Looking at the Oxheart carrot I did wonder if this was a carrot even Bugs Bunny would have difficulty getting his teeth into. Oxheart is an heirloom French variety, also known as Guerandes and is from the famous carrot growing region of Nantes, dating back to 1884. It is an unusual, large, almost heart shaped carrot which is why it got its name. Oxheart are quite short (up to 15cm) but also wide (up to 12cm) and can weigh up to 500g each. The blunt shape means it is good for shallow or heavy soils and it stores well.
In the kitchen
Oxheart has a good heritage carrot flavour. It has a large core and is generally used for cooting rather than fresh. I cut in to wedges and roasted for half an hour at 180c but you could also slice and steam for 15 minutes. Try in Roasted Vegetable Chilli
Yield and plant health
A well grown specimen can be palm sized and can be up to about 500g each and should be harvested at around 90 days. To achieve this size you will have to space them out quite a bit so the yield is probably a little lower than some of its longer, more slender cousins.
Unfortunately Oxheart is susceptible to all the usual pests and diseases that normal carrots get. Mine did get some carrot fly but one thing I did notice was that their chubby nature meant that you could peel off what had been attacked by the fly and still have decent amounts left.
I did notice a few split roots which need to be eaten first.
Carrots need a sunny spot with very friable stone free soil. If you are on a heavy clay then consider growing stump rooted varieties or growing in raised beds or containers. Your soil should not have been manured the previous year as that can cause forking.
Early varieties can be direct sown in February although they will do better under fleece. Later viariets can be sown in March through to July. Sow very thinly, 1 cm deep in rows 20cm apart. Although once germinated carrots will need little watering, do not allow rows to dry out until the seedlings are up.
Once seeds have germinated thin to 1 every 5 cm. Remove the thinking’s as the smell can attract carrot fly.
Carrots will not need much watering other than in very dry conditions.
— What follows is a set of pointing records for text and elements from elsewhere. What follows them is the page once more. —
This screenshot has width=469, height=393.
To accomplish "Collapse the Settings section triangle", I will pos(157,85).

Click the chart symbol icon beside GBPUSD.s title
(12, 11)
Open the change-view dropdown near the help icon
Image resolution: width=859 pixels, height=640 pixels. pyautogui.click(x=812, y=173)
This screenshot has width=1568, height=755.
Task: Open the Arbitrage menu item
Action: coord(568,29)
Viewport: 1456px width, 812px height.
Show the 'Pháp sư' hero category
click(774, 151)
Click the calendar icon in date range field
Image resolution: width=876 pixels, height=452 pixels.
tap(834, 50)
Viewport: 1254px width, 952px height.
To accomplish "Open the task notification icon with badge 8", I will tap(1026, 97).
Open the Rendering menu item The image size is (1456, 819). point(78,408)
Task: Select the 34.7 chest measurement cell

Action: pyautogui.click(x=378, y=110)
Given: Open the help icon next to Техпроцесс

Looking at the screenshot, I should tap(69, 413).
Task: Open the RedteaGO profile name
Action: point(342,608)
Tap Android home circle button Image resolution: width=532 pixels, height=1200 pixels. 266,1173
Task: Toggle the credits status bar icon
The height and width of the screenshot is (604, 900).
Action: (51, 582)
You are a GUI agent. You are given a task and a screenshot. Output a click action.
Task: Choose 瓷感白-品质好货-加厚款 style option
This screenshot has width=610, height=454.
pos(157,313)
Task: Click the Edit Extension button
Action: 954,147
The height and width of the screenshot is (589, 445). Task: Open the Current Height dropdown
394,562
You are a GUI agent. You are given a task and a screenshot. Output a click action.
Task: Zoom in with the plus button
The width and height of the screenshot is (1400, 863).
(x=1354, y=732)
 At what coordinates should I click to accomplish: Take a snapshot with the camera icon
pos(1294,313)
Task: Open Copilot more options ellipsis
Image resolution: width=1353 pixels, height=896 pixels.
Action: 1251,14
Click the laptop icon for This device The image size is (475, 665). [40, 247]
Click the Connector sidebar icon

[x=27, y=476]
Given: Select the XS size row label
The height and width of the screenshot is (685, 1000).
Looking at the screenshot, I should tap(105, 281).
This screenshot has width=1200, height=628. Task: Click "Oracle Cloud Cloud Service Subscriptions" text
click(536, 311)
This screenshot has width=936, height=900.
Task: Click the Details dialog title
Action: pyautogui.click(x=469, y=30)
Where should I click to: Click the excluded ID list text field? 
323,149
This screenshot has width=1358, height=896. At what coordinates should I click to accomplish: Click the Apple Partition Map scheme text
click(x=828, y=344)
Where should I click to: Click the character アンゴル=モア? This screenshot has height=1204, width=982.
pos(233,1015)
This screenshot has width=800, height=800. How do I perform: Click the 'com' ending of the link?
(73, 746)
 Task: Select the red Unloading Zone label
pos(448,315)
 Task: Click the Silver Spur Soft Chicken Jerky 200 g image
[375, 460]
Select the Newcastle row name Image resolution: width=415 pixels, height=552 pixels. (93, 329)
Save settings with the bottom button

I do give them a bit of a mulch as they start to bulk up to stop the tops going green if exposed to light which can cause bitterness.
Harvest early varieties from May and later varieties June to October, about 12 weeks after sowing. In hotter parts of the UK you may be able to overwinter carrots, especially if kept under a layer of straw. For areas with heavy or prolonged frosts the usual process to store carrots is to harvest in October and store in slightly damp sand or coir in a cool dark place such as a garage or cellar. If you want to store your carrots grow main crop carrots like Autumn King.
Splitting & forking
Forking can be caused by adding manure to a bed too soon before sowing. Usually it is recommended not to manure a carrot bed for at least a year before. it can also be caused by stones in the soil. Splitting is usually caused by over or irregular watering.
Carrot fly is a pest that lays eggs on the carrots and the larvae burrow in to the carrot causing damaged and unsightly carrots. The flies find the carrots by smell so some recommend growing smelly vegetables like onions and garlic alongside or smelly herbs and flowers like lavender or marigolds. Very fine insect mesh will keep them off and if you can erect a barrier a foot or more high they are not supposed to fly very well. However many people say that no-one has told their carrot fly that. If the flies really are driving you crazy there are two resistant varieties called Flyaway and Resistafly even they are not completely immune though. Carrot fly is most active in April/May and then again July/August so if you can avoid thinning during that time it is less likely to attract them.
Slugs and snails can damage young sowings so applying nematodes in early spring is beneficial.